Stevie Wonder, ‘Visions’ (M Graves / L J Fiagbe)

 

No. 245

‘Truth In the Pleasant Disguise of Illusion’: Do We Properly Appreciate the Power of the Media at Our Disposal?

‘Time is the longest distance between two places.’

There’s a splendid production of Tennessee Williams’ The Glass Menagerie currently running at the Duke of York’s Theatre in London (until 29 April).

We’re in a Depression-era Saint Louis tenement. Amanda Wingfield, a former ‘southern belle,’ is struggling to pay the rent and worried what will become of her angst-ridden, artistic son, and her shy, solitary daughter.
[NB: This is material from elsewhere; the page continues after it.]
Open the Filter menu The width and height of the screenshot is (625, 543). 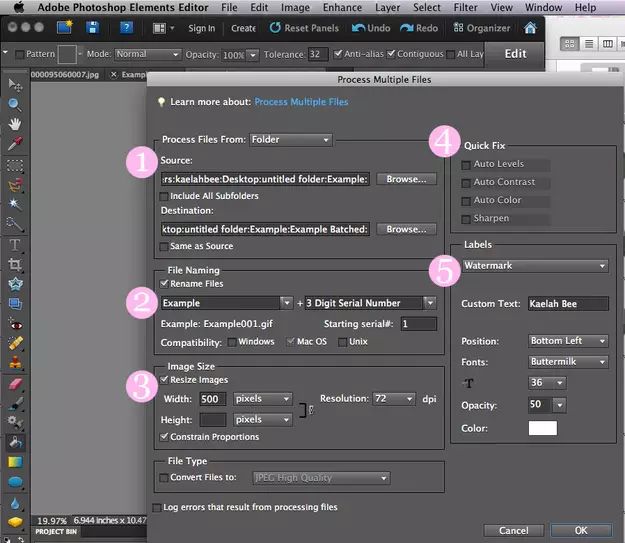click(x=465, y=7)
‘The future becomes the present, the present the past, and the past turns into everlasting regret if you don’t plan for it.’
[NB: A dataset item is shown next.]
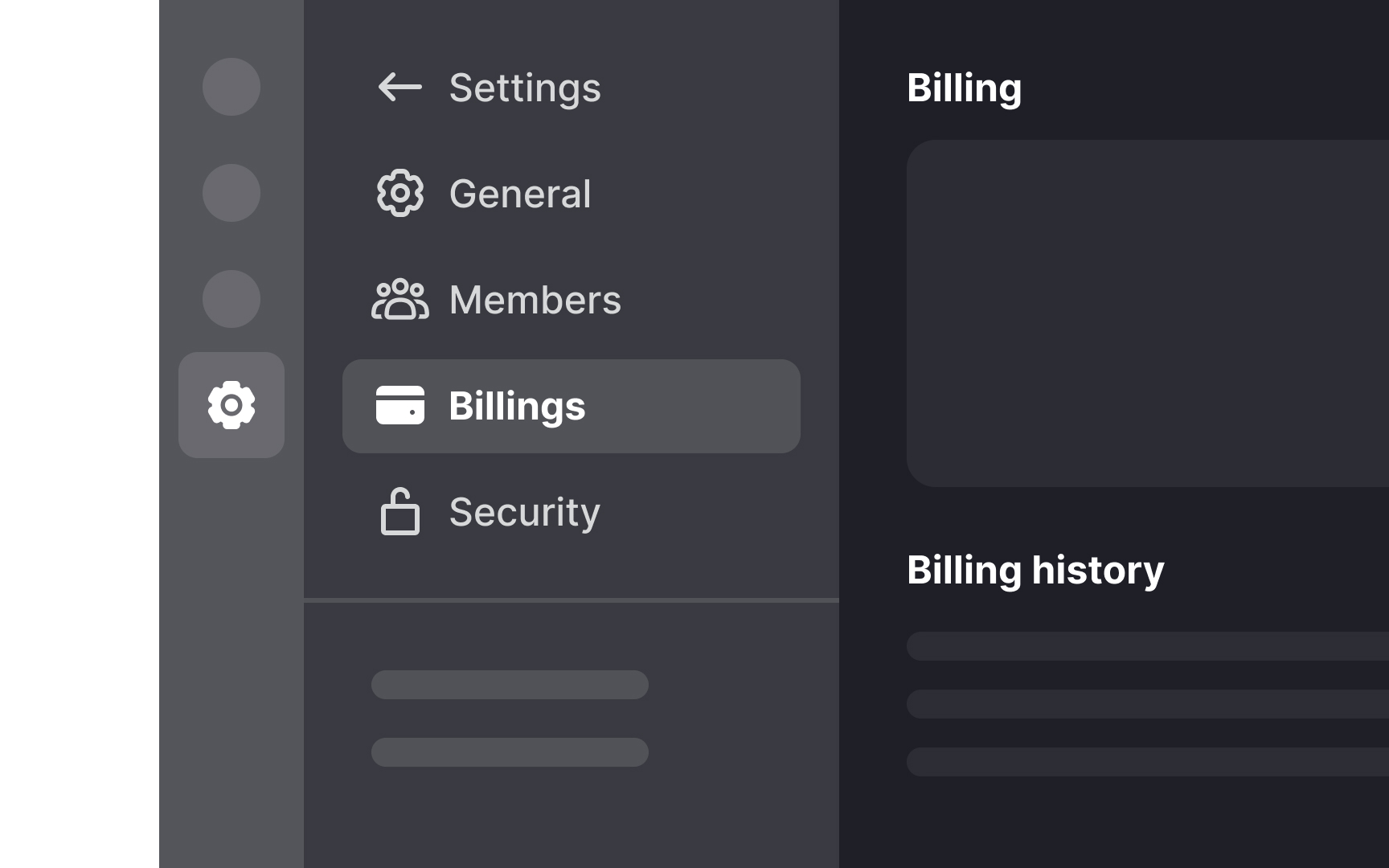Screen dimensions: 1389x868
Task: Click the Billing page title
Action: [965, 88]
Wingfield pleads with her son to bring a ‘gentleman caller’ back to the house – someone who might possibly represent a suitor for his sister. The fragile girl meanwhile seeks solace in a world of decorative figurines, the glass menagerie of the play’s title.

‘How beautiful it is and how easily it can be broken.’

The Glass Menagerie is a delicate, sensitive meditation on the challenges facing the awkward and the outside; the responsibilities, deceptions and regrets of family life; the yearning to break free.

In his production notes, Williams describes the work as ‘a memory play’ and at the beginning of Scene One the artistic son explains to the audience that what we are about to see is a distillation of his own recollection of events.

‘Yes, I have tricks in my pocket, I have things up my sleeve. But I am the opposite of a stage magician. He gives you illusion that has the appearance of truth. I give you truth in the pleasant disguise of illusion. To begin with I turn back time…’

Williams seems to be declaring that he is more than just a storyteller - he is a master of the theatrical medium, a manipulator of time, a truthful illusionist. This confident, context-setting sequence reminded me of the Prologue of Henry V, in which Shakespeare invites the audience to conjure up, on the simple stage before them, the muddy battlefields of France.

‘Can this cockpit hold
The vasty fields of France? Or may we cram
Within this wooden O the very casques
That did affright the air at Agincourt?

I’m sure the most talented writers and artists are well aware of the imaginative leaps that their audience can bring to a creative encounter. And they’re conscious of the special powers of their chosen medium to ignite that imagination.

It has often been observed, for example, that the best directors treat film as a time machine – a means of compressing and extending time; of reordering and replaying it. Think of 2001: A Space Odyssey and how Kubrik takes us from the first man to the space age in one matchless match-cut; or consider the elegant synchronicity of the baptism scene in Coppola’s The Godfather. Film directors also consciously manipulate our understanding of space. With close-ups and long-shots, different points of view and perspectives, they expand and contract our perception of things. In the 1920s the women of the world fell in love with Rudolph Valentino because of the dramatic impact, in magnified close-up on the big screen, of those elegant lips, those sensitive eyes, that pomaded hair.

I wonder, do we in the field of marketing and communication too often treat media like an everyday commodity? Do we just think of it as a space to be filled, content to be generated, ratings to be registered? Do we properly appreciate the power of the tools at our disposal? Do we understand that the moving image can be a time machine; the fixed image can explore space and perspective; the printed and spoken text can conjure up hopes, dreams, recollections and regrets?

Shouldn’t we, like Williams, be seeking to deliver ‘truth in the pleasant disguise of illusion?’ For if we have no passion for the medium, how can we expect to inspire passion in our audience?